- **EXERCISE INSTRUCTIONS**
#1 Answer these questions from the Mary Katrantzou profile, one per line:
(a) Which Parisian couture embroiderers stitched the HB pencils onto a skirt?
(b) At what price do Katrantzou's price tags start?
(c) How old is the designer?
#2 Change "chevron" to "caret" in the part of the records that opens with the line containing "Image resolution: width=582" and closes with the line containing "point(913,97)". Return only those lines, with everything else unchanged.

*** DOCUMENT SEGMENT ***

Mary Katrantzou’s pioneering prints spawn countless copies but remain exquisitely out of reach for the masses.

Mary Katrantzou
Mary Katrantzou

Florals, paisleys and perhaps the odd bird or two. An idyllic pastoral scene, at a push. These are the sorts of things you’d expect to find printed on women’s clothing.

But peer at one of Mary Katrantzou’s dresses and you’re more likely to spot spoons, typewriters and postage stamps. Sometimes they’re literally hanging off: her autumn 2012 collection featured thousands of HB pencils carefully stitched on to a skirt by Parisian couture embroiderers Lesage.

If that sounds like too much high-fashion whimsy, consider that Katrantzou’s clothes are some of the consistently bestselling in their bracket at stores such as Selfridges and Harrods as well as online at Net-a-Porter and Matchesfashion. Not only that, they’ve been worn by the likes of Taylor Swift and Sarah ­Jessica Parker on the red carpet. Proof, if it were needed, that Katrantzou’s clothes have the necessary glamour factor, for all their avant-garde credentials.

And it isn’t only among the A-list that you see her influence — the mass market has leapt on the techniques she pioneered, too. Katrantzou is the designer who made us all wear print. Her digital graphics of unusual objects shaped around the body with multicoloured filters have inspired a thousand high street homages. Meanwhile, her own price tags start at £1000 ($1985) — mostly at £2000, actually.

The 31-year-old Greek designer is unrepentant. She launched her luxury label during a recession and has seen it grow from strength to strength. “I don’t want to be attainable,” she says. “You need to create a distance so that somebody paying the money they’re paying for it feels special.”

*** STORED DATA ***

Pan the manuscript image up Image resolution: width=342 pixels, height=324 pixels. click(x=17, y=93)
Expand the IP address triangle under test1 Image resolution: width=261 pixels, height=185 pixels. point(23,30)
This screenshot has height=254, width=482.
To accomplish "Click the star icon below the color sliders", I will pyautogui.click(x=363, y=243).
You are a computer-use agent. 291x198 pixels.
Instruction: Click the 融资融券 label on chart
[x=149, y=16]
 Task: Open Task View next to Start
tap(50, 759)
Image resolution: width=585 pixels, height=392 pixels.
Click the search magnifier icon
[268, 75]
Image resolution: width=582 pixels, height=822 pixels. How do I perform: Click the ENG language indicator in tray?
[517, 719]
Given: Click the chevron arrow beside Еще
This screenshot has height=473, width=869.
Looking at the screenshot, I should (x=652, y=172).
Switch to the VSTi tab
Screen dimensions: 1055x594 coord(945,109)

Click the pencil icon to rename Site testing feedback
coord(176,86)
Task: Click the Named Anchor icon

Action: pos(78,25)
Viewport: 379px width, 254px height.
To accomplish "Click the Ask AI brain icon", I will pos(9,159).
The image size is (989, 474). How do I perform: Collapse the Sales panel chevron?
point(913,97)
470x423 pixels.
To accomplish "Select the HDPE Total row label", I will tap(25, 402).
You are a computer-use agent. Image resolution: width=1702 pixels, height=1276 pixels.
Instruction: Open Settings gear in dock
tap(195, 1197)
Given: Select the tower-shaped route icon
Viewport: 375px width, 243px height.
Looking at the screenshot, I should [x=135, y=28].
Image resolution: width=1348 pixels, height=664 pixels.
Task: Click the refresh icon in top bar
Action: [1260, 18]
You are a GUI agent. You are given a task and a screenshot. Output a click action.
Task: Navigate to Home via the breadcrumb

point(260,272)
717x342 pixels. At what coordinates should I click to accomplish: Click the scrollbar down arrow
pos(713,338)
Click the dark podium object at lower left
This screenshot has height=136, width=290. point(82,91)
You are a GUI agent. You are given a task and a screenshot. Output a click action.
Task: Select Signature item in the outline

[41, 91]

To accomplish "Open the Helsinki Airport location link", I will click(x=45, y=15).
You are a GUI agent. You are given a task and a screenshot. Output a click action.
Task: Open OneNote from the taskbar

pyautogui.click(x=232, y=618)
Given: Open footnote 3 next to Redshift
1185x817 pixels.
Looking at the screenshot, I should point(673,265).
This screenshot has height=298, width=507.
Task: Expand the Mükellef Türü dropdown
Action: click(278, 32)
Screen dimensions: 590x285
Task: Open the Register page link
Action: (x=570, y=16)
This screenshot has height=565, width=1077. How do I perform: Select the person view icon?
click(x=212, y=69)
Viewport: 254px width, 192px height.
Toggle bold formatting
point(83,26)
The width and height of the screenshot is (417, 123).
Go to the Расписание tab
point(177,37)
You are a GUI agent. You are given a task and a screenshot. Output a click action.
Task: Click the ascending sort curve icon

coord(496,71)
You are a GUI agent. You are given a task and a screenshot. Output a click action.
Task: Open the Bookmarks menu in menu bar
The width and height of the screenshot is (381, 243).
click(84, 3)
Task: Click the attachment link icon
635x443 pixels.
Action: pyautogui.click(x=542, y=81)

***

- **EXERCISE RESULTS**
#1
(a) Lesage
(b) £1000 ($1985)
(c) 31

#2
Image resolution: width=582 pixels, height=822 pixels. How do I perform: Click the ENG language indicator in tray?
[517, 719]
Given: Click the caret arrow beside Еще
This screenshot has height=473, width=869.
Looking at the screenshot, I should (x=652, y=172).
Switch to the VSTi tab
Screen dimensions: 1055x594 coord(945,109)

Click the pencil icon to rename Site testing feedback
coord(176,86)
Task: Click the Named Anchor icon

Action: pos(78,25)
Viewport: 379px width, 254px height.
To accomplish "Click the Ask AI brain icon", I will pos(9,159).
The image size is (989, 474). How do I perform: Collapse the Sales panel caret?
point(913,97)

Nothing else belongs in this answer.